Knowledge-Based Security Threat Analysis Security threat and risk analyses consist of techniques and methods that are used for systematically analyzing the attacker’s profile vis-a-vis assets of value to organizations. This study investigates the SecRAM technique, however several alternative approaches have been proposed (Tuma et al. 2018). Such techniques are often performed on models representing the software architecture of a system. The purpose of analyzing security threats at this stage is to ultimately identify security holes and plan for necessary security solutions. Therefore, we consider existing literature that makes use of knowledge base (threat catalogs, vulnerability data bases, etc.) (Abe et al. 2013; Almorsy et al. 2013; Berger et al. 2016; Shostack 2014; Deng et al. 2011) to perform such analysis as related work. We refer the interested reader to a systematic literature review (Tuma et al. 2018) for a more detailed list of knowledge-based threat analysis techniques.

Security Catalogs da Silva Santos (2016); Santos et al. (2017) present a catalog of common architectural weaknesses (Common Architectural Weakness Enumeration, CAWE). CAWE identifies and categorizes types of vulnerabilities originating in software architecture design and provides mitigations accordingly. da Silva Santos (2016) also analyze the vulnerabilities of four real systems to discover their cause and find that up to \(35\%\) vulnerabilities were actually rooted in the architectural design. Arce et al. (2014) compiled a list of top 10 security design flaws and provide guidelines on how to avoid them. The illustrative examples showcasing the flaws are very useful for understanding the practical saecurity impacts.

Security Attack Databases Common Attack Pattern Enumerations and Classifications (CAPEC) (Barnum 2008) is a comprehensive repository of known attack patterns employed by adversaries to exploit known weaknesses in software systems. In addition to the description of an attack, CAPEC provides attack consequences and possible mitigations, as well as a list of vulnerabilities and weaknesses related to each attack. Finally, it is associated with Common Weakness Enumeration (CWE) MITRE (2020b) project, which is a community-developed list of common software security weaknesses. CWE aids developers and security practitioners since it serves as a common language for describing security weaknesses in architecture and implementation. It also provides different mitigation and prevention techniques that could be used to eliminate weaknesses.

11 Conclusion

Security catalogs are an essential part of the SRA process: “as the [security] field evolves and establishes best practices, knowledge management can play a central role in encapsulating and spreading the emerging discipline more efficiently” (Barnum and McGraw 2005).

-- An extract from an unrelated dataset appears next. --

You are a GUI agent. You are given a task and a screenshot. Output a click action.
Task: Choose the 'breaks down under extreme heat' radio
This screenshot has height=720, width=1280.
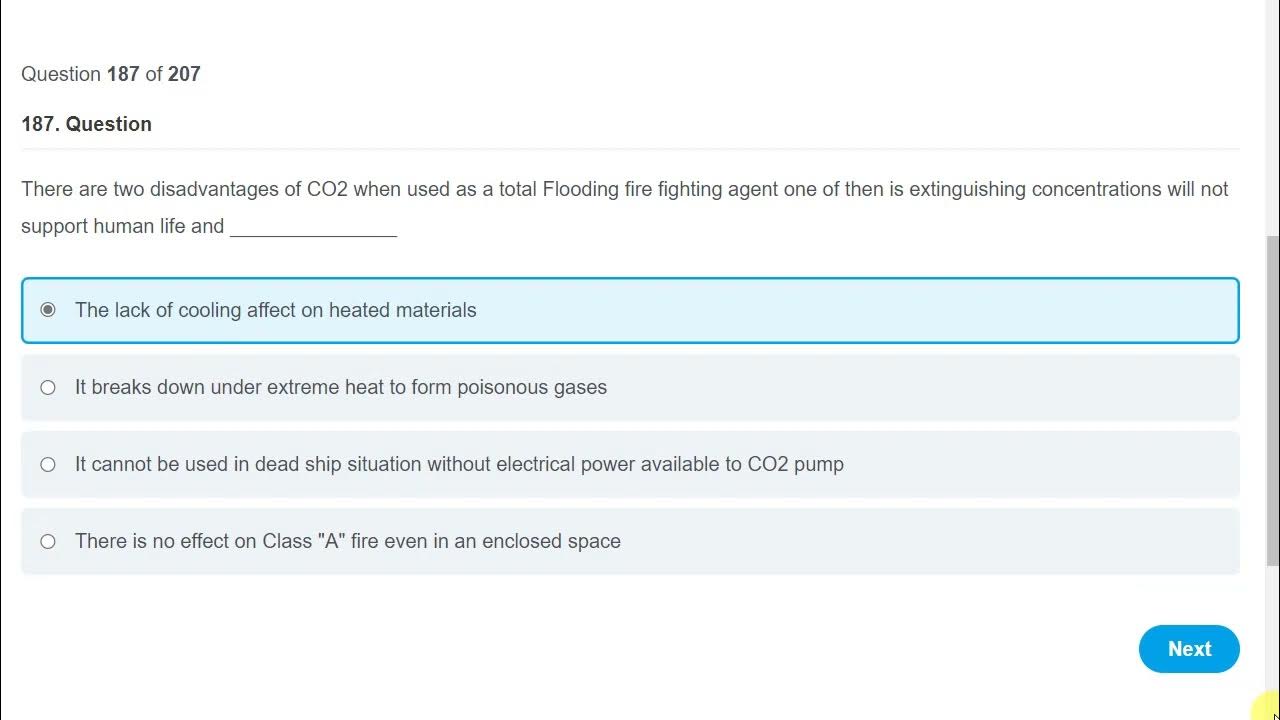point(48,387)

The aim of catalogs of threats and security controls is to put best security practices into a uniform format that can be re-used. In this paper, we have presented an interview study with 20 experts and experiments with 33 participants (both from academia and industry) studying the impact of codified knowledge (catalogs) on the SRA process. We have investigated the effect of using domain-specific catalogs versus general catalogs in both qualitative and quantitative terms. We have compared them with the effects of using the same method by security experts but without catalogs. The results of our study also supported hyp. 3 of Gray and Meister (2004) that the impact on knowledge sourcing will be stronger under conditions of higher intellectual demands.

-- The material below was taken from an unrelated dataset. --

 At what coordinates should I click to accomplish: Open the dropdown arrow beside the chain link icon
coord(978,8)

In summary, our study shows that with the use of the catalogs a satisfactory number of threats and controls can be identified. If security expertise is expensive to get, a domain-specific security catalog is your second-best bet.

In this work, we proposed a new evidence-based theory for security knowledge reuse and identified a set of features that contribute to a knowledge reuse process. We encourage researchers to explore further the effect of these features on the core SRA task and validate our findings through large-scale experiments with practitioners and novice security analysts and more specific case studies with companies.